Founding Editor of ‘The Lily’ in The Washington Post Neema Roshania Patel Dies of Gastric Cancer
- She worked as an editor with the Next Generation to cultivate a younger and more diverse readership.
Neema Roshania Patel, a founding editor of The Lily, The Washington Post’s news site for millennial women, died on Oct. 24 of gastric cancer. She was 35. She is survived by her husband Akshar Patel, her 3-year-old son Abhiraj Patel, her parents and a sister.
Most recently, the young Indian American worked as “an editor with the Next Generation audience development team working to cultivate a younger and more diverse readership,” The Washington Post wrote in its obit.
She joined The Post in 2016 as a digital editor “after working for print, online and broadcast outlets,” The Post said. A year later, she helped launch The Lily. In her role as deputy editor, The Post noted that she helped build the news site “into a website focused on original and curated material for and about women and helped grow the brand in newsletters and social media platforms including Instagram and Twitter.”
The Lily’s founding editor-in-chief, Amy King, told The Post that Roshania Patel was a “vibrant” colleague who “found our greatest stories and gave visibility to people and ideas who had long been ignored.”
After spending a year and a half as the top editor of The Lily, she joined Next Generation, a new initiative, in October 2021. In an email to The Post, Phoebe Connelly, senior editor of Next Generation, said Roshania Patel took what she had learned running The Lily “and infuse it into every department, every article and every project.”
She was born in Maplewood, New Jersey to parents who had immigrated from India. Her father was “an electrical engineer for Metallix, a precious metals recycling company, and her mother also worked for the firm as an accounts manager,” The Post said. She worked for her high school newspaper, and then joined Rutgers University, graduating in economics and journalism.
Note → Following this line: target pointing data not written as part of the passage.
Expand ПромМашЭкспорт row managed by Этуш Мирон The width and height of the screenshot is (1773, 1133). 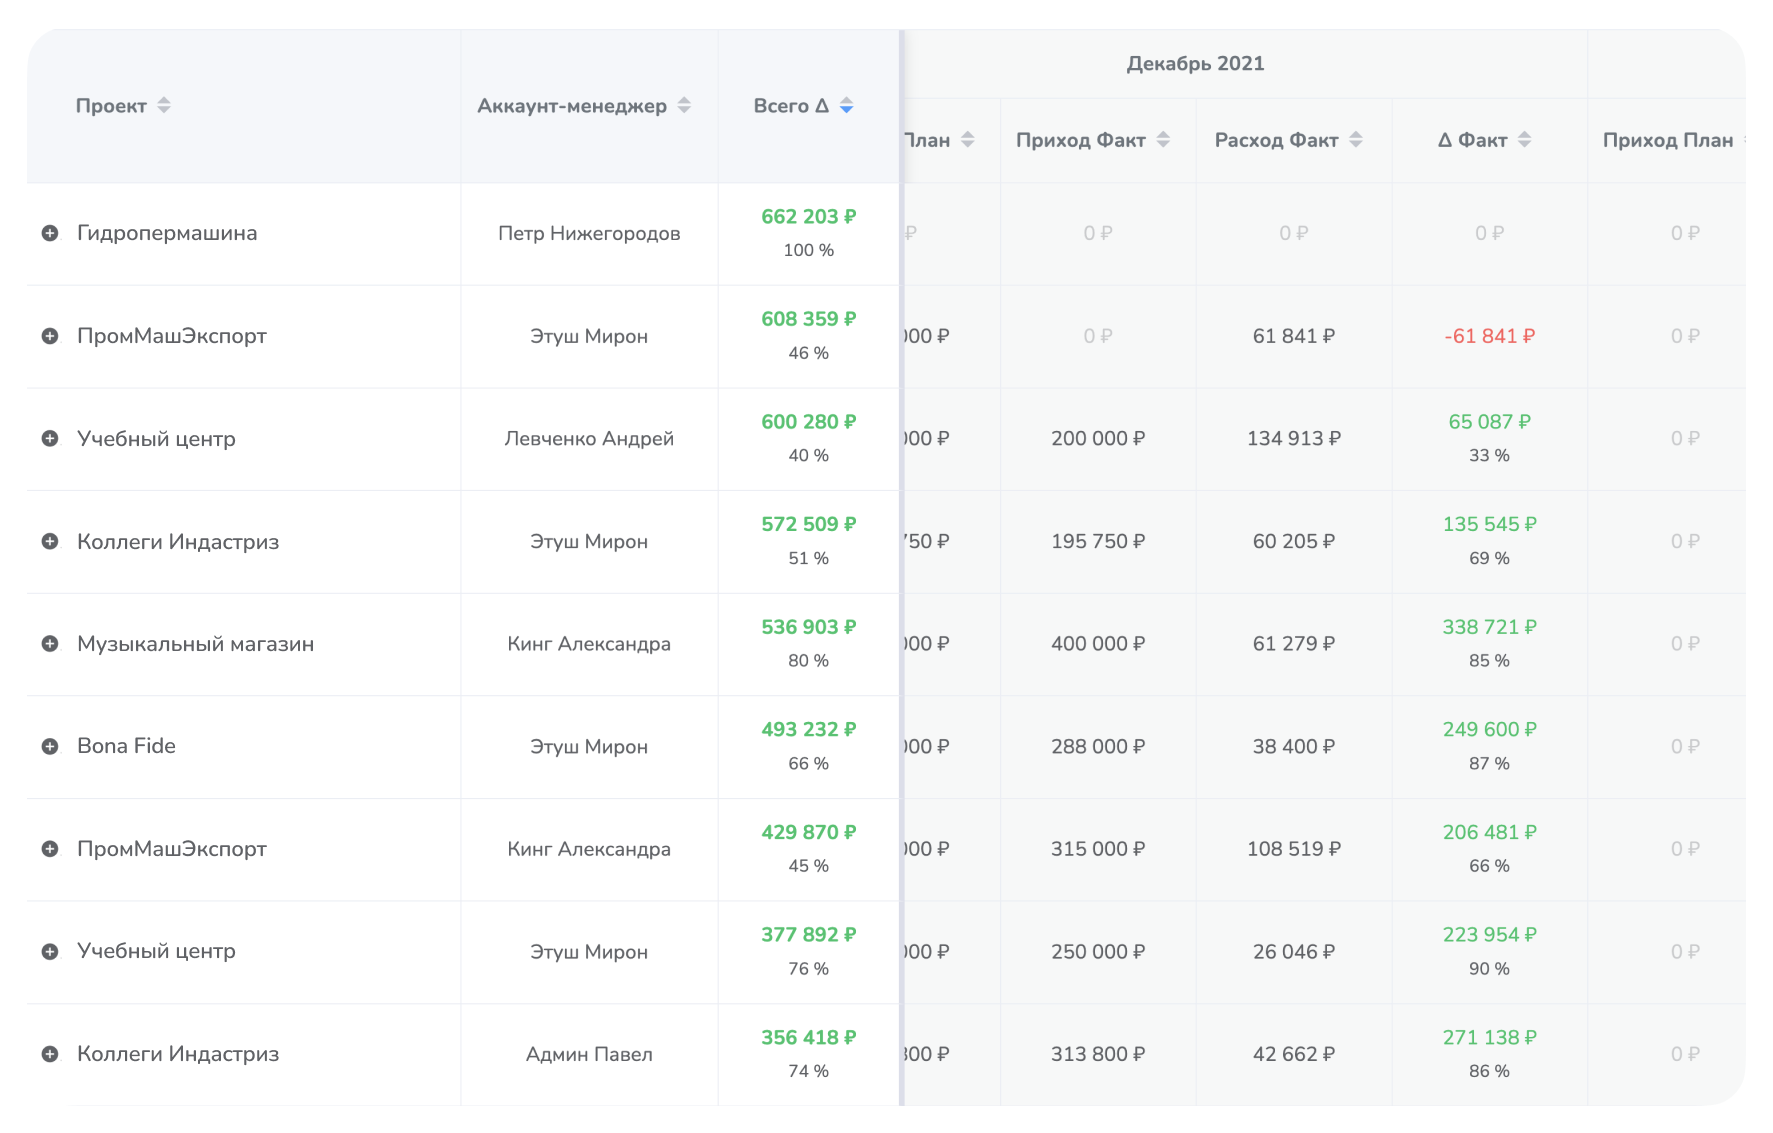click(x=50, y=336)
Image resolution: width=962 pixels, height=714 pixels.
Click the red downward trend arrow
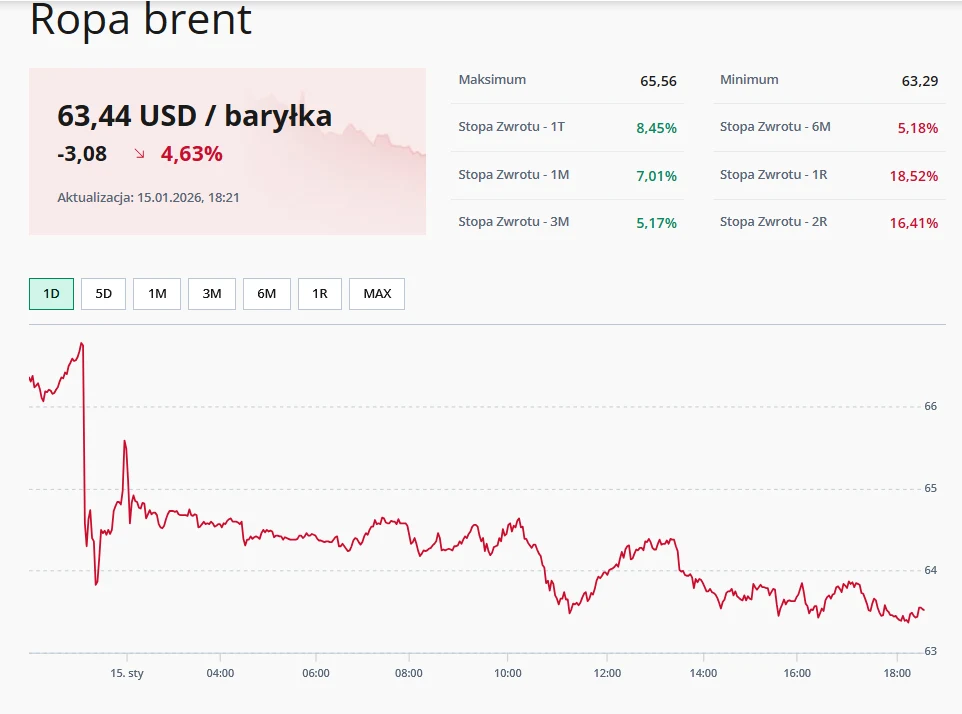139,155
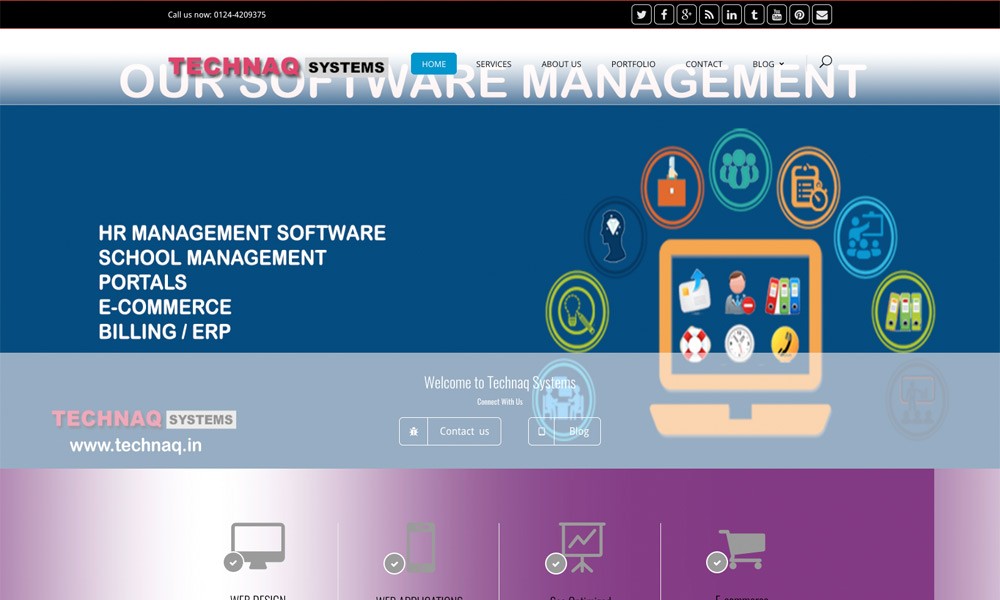Open the LinkedIn icon
The height and width of the screenshot is (600, 1000).
[x=731, y=14]
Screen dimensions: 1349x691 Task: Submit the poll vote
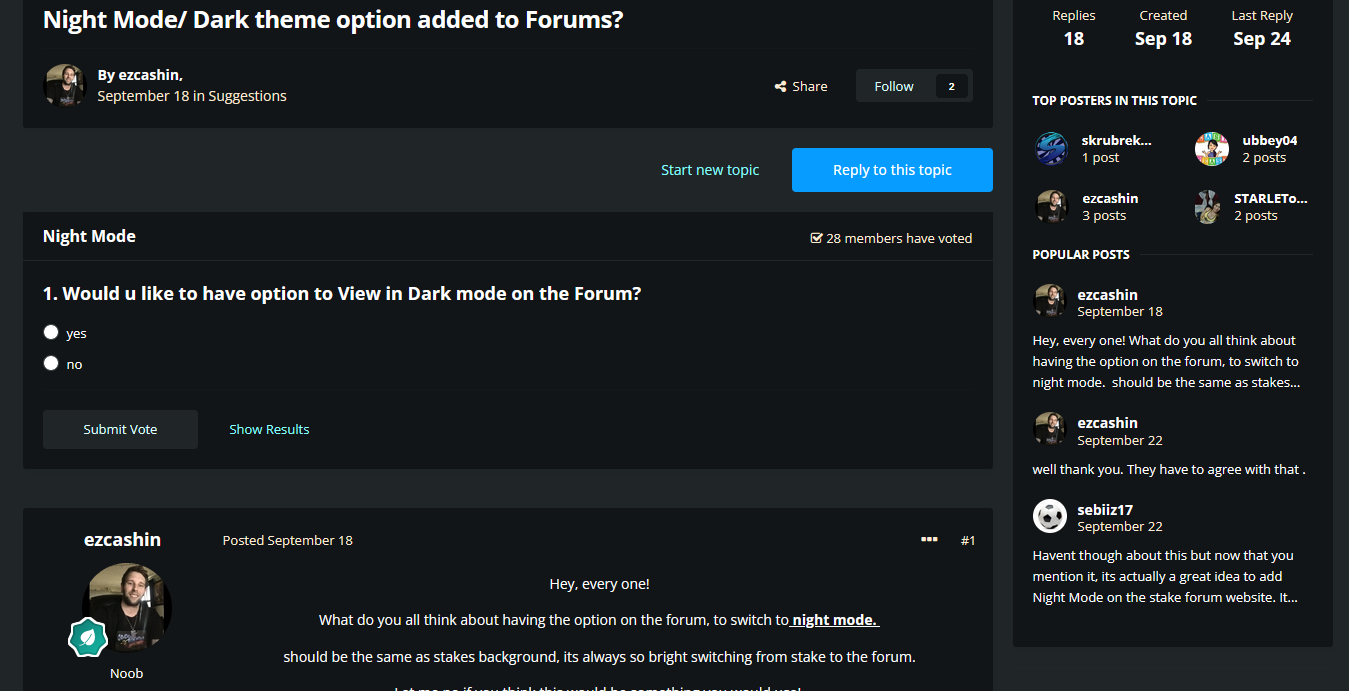coord(120,429)
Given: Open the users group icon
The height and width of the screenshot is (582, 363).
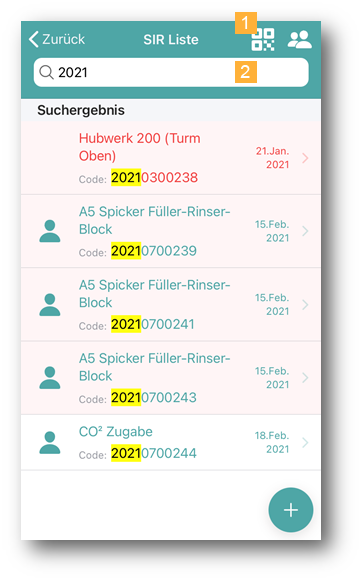Looking at the screenshot, I should (x=300, y=40).
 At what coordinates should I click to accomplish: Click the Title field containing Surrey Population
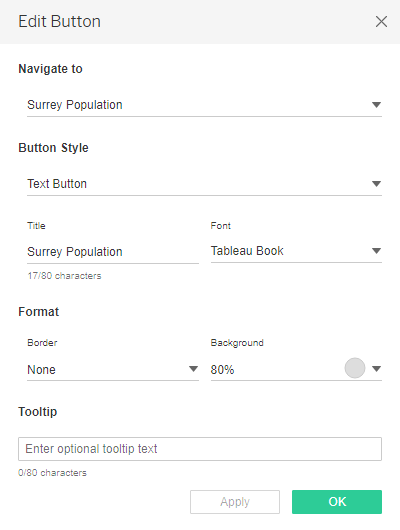click(x=113, y=252)
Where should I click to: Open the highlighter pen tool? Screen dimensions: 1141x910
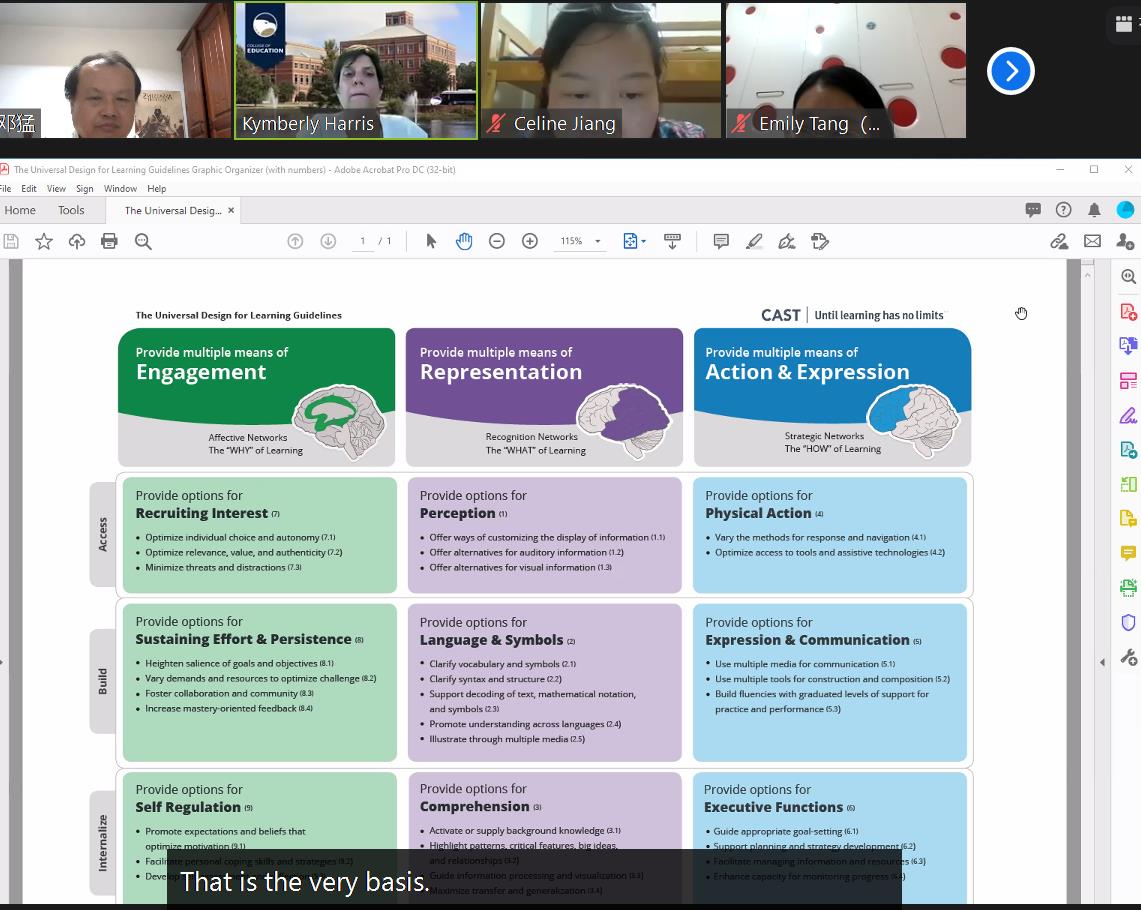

She interned with NJBIZ and CNBC, The Post said, and then worked with several publications in Washington, D.C., and Philadelphia.
She told Motherly that “journalism appealed to her mostly as an excuse to satisfy her curiosity about the world and was a career that gave her permission and confidence to ask questions of strangers and get answers,” The Post said. “I felt like it was something I would never get bored of.”
Several friends and colleagues remembered the young journalist on social media.
Sahaj Kaur Kohli, a mental health professional and the creator of Brown Girl Therapy, who writes an advice column for The Washington Post tweeted that she’s “lucky to have known Neema professionally and personally.”
Journalist Shefali Kulkarni called her “an incredibly kind, creative & bright journalist who made me feel welcome in the newsroom.”
Ishaan Tharoor, foreign affairs columnist at The Washington Post said Roshania Patel’s death was “a tragic loss for all of us.”
New Delhi-based journalist Romita Saluja who worked with Roshania Patelon on a story called her “one of the most brilliant editors I know.”
The International Women’s Media Foundation also mourned her death, and noted that her “commitment to diversifying news will have a long-lasting influence on the industry.”
Although he never meet her, Anup Kaphle, editor-in-chief of Rest of World was a “huge fan” of Roshania Patel’s work.